*Given instruction*: Rewrite the data from its start through the line containing "click(x=52, y=230)", inclusive, replacing "screenshot" with "screen capture" and leaving everything else unchanged.
[start of Exercise materials]
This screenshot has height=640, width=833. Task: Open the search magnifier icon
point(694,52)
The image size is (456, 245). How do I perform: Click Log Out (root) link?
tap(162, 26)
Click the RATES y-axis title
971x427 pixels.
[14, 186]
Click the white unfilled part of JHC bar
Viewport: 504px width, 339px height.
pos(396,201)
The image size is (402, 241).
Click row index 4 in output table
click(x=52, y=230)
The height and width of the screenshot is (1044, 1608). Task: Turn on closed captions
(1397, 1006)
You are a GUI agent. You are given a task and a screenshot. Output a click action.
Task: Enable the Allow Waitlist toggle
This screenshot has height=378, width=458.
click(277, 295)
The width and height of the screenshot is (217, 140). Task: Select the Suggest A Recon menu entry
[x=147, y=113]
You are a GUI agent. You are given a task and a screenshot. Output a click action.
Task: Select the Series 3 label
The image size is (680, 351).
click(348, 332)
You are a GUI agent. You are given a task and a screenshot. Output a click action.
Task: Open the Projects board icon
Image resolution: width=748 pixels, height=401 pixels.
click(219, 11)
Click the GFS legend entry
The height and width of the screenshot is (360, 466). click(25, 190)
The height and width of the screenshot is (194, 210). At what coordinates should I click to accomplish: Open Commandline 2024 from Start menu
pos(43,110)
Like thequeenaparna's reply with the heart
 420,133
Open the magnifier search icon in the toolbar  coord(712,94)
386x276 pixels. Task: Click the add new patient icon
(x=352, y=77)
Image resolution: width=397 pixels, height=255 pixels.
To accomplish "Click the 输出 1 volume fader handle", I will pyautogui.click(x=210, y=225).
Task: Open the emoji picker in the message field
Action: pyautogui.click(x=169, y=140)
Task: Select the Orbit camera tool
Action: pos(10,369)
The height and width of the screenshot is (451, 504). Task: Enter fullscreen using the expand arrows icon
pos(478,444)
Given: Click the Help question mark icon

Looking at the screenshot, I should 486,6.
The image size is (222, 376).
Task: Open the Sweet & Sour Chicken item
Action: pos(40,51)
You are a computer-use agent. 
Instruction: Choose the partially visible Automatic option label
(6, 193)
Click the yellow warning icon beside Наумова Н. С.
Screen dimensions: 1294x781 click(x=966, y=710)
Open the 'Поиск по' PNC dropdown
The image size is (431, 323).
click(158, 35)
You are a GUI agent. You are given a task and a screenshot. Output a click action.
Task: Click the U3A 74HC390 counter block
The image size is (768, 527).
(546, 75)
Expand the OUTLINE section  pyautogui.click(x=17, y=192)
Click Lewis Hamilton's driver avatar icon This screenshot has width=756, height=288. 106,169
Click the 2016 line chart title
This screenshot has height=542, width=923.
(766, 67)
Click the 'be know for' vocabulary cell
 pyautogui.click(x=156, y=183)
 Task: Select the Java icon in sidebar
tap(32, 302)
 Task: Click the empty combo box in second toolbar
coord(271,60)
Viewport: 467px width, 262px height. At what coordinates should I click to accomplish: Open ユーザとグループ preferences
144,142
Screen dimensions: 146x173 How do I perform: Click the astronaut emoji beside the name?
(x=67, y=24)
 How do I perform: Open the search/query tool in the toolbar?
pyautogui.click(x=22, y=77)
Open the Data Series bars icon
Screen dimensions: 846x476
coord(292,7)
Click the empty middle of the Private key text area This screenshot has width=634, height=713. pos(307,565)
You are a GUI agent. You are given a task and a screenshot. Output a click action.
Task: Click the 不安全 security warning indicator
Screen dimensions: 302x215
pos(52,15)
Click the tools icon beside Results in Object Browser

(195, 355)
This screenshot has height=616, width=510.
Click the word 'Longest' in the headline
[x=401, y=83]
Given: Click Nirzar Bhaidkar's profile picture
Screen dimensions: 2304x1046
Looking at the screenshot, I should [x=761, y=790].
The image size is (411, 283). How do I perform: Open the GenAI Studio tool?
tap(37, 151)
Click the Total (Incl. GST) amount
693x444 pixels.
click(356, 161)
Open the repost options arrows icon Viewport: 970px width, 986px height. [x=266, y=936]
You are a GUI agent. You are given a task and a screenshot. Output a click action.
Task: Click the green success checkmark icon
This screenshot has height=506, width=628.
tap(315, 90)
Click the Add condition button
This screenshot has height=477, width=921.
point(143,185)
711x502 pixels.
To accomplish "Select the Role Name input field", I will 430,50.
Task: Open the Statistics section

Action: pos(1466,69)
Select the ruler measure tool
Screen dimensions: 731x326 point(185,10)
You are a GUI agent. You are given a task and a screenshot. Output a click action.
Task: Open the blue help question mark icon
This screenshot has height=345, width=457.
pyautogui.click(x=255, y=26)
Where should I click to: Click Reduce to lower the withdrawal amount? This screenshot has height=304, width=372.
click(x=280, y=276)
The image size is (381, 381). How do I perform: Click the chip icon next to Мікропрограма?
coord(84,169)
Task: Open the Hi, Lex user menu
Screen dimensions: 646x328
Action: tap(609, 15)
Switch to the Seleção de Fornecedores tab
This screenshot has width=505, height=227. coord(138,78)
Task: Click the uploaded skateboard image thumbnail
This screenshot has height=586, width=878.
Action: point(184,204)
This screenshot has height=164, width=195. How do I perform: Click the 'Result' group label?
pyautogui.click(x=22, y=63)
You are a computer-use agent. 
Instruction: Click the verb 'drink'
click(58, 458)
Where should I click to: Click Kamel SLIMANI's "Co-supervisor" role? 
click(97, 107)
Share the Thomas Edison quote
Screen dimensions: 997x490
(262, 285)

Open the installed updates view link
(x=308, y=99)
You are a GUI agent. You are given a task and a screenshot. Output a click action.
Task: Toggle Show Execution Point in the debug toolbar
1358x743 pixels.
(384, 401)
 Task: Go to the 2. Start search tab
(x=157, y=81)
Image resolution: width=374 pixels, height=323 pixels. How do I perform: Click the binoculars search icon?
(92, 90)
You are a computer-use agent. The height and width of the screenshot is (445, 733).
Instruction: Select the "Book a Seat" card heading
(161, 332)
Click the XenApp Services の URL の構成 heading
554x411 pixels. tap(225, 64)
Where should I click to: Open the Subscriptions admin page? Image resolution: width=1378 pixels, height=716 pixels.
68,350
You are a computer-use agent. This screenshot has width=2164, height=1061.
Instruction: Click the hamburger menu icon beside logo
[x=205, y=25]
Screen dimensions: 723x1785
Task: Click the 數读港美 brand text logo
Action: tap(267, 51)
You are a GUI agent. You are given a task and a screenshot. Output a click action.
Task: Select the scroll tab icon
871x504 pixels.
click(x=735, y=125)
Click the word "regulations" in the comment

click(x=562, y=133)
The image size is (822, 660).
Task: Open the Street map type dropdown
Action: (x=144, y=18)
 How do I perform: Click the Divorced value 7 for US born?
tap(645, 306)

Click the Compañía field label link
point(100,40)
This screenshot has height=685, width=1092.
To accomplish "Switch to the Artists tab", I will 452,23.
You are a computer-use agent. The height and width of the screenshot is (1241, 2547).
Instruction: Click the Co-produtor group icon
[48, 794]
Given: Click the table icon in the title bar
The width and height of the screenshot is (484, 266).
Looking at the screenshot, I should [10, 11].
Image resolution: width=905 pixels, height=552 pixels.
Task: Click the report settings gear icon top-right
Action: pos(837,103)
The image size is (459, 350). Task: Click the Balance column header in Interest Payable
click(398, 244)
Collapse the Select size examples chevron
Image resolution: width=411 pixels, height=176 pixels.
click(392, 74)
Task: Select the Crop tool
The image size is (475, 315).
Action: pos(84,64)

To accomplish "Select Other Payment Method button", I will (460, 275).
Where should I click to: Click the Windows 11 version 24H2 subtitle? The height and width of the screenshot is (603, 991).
[end of Exercise materials]
*Solution for this problem*:
This screen capture has height=640, width=833. Task: Open the search magnifier icon
point(694,52)
The image size is (456, 245). How do I perform: Click Log Out (root) link?
tap(162, 26)
Click the RATES y-axis title
971x427 pixels.
[14, 186]
Click the white unfilled part of JHC bar
Viewport: 504px width, 339px height.
pos(396,201)
The image size is (402, 241).
Click row index 4 in output table
click(x=52, y=230)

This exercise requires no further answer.